*** Block opens ***

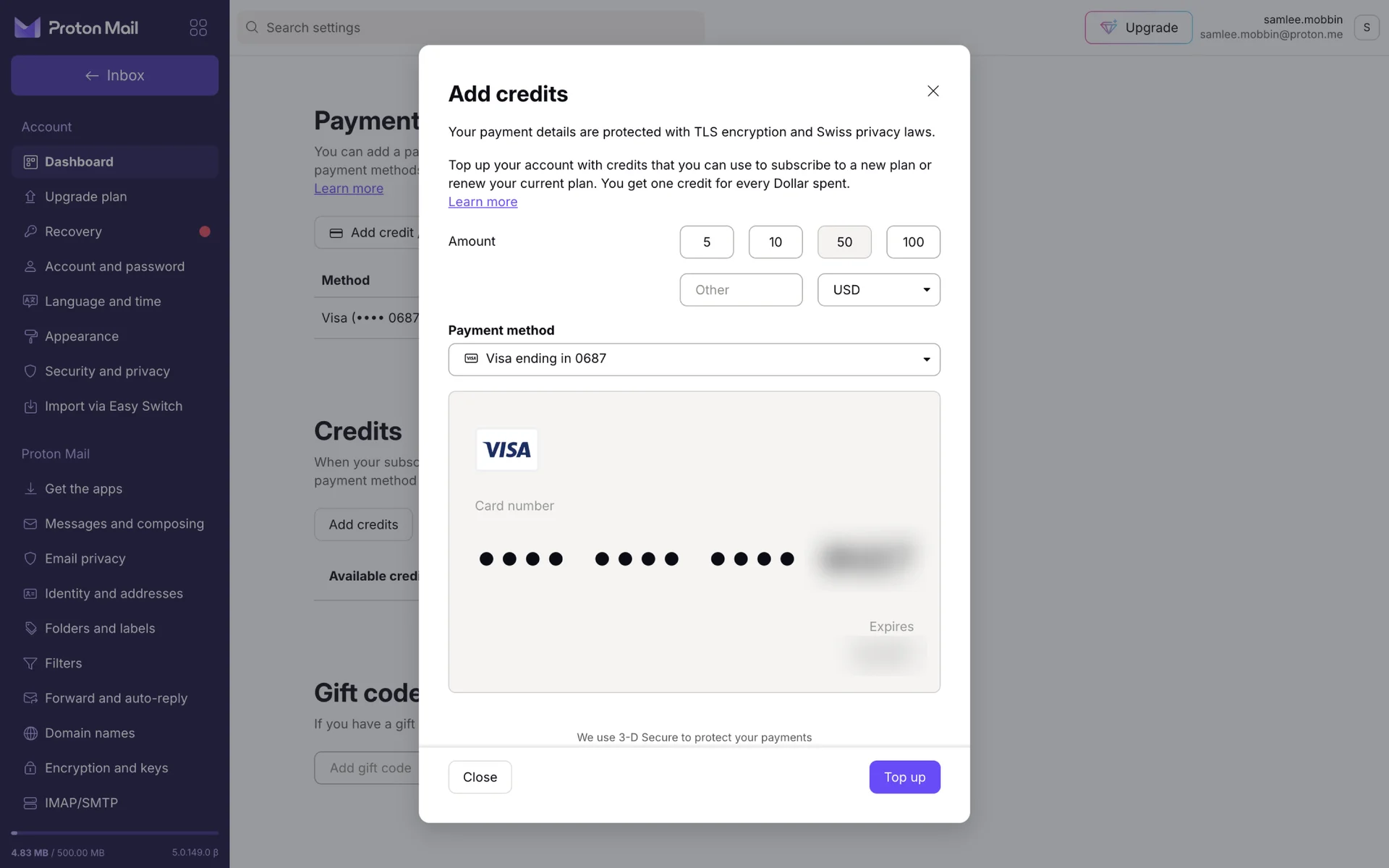The height and width of the screenshot is (868, 1389).
Task: Close the Add credits dialog with X
Action: coord(933,91)
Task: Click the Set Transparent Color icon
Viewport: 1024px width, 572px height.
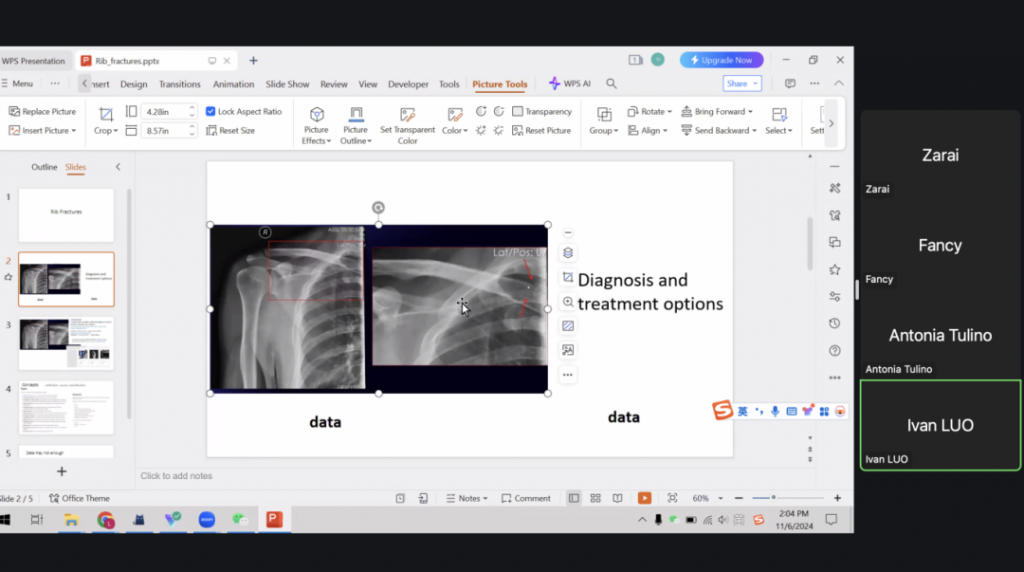Action: (x=407, y=114)
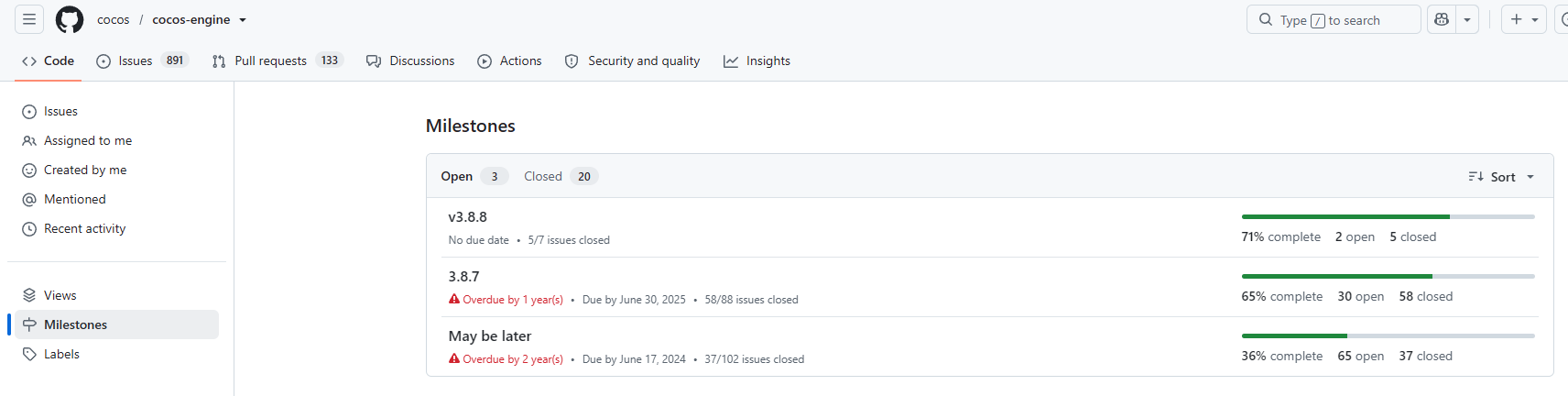Expand the arrow next to Copilot
1568x396 pixels.
pyautogui.click(x=1467, y=19)
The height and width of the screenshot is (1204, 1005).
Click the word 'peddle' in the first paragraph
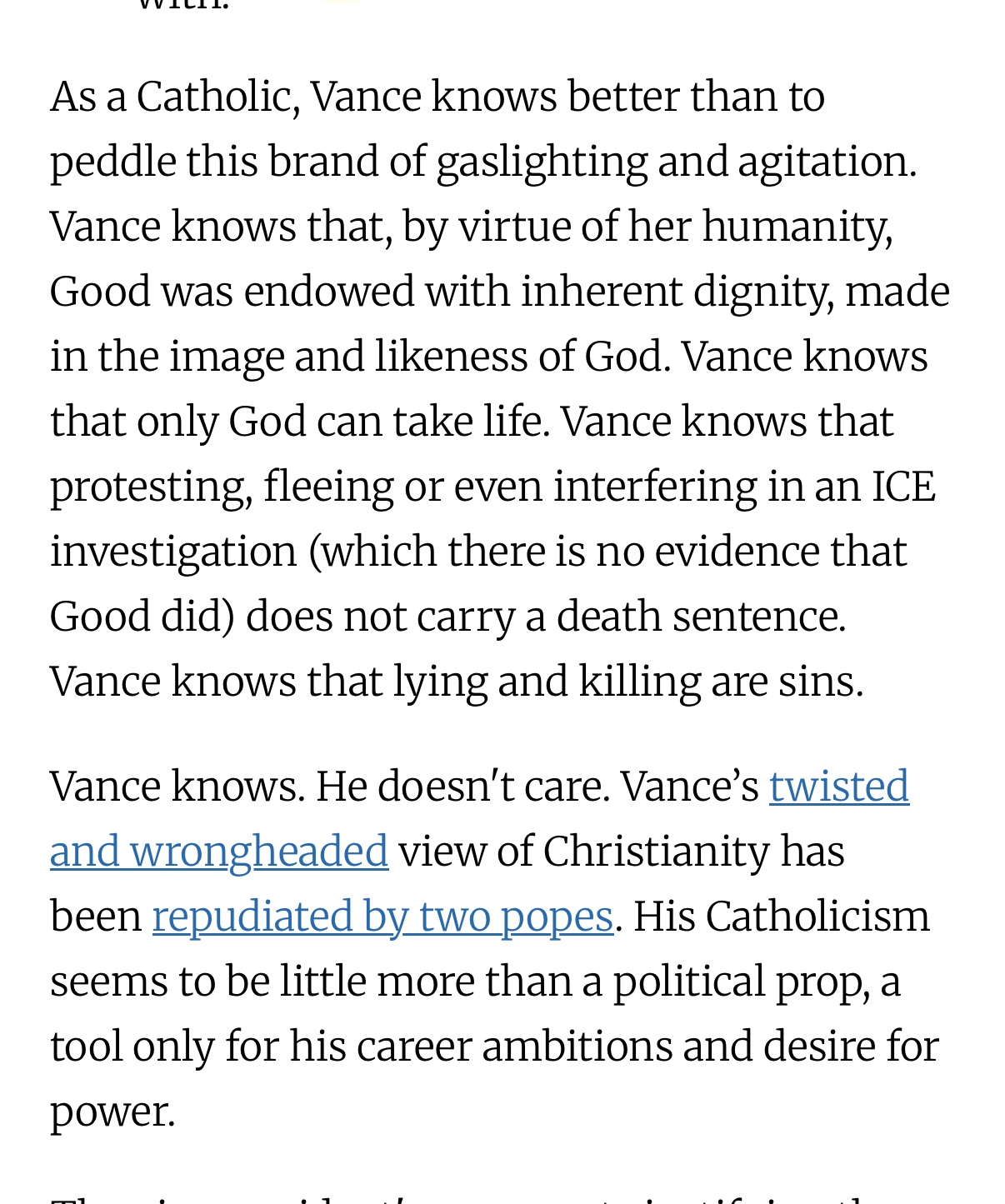tap(112, 162)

*** Block closes ***

= Work to complete =
In your reply, please print exactly the lines from the one with "Task: Click the Set Transparent Color icon" through the final line of the listing above, both included, and no pictures.

= Expected answer =
Task: Click the Set Transparent Color icon
Viewport: 1024px width, 572px height.
Action: (x=407, y=114)
Expand the arrow next to Copilot
1568x396 pixels.
pyautogui.click(x=1467, y=19)
The height and width of the screenshot is (1204, 1005).
Click the word 'peddle' in the first paragraph
tap(112, 162)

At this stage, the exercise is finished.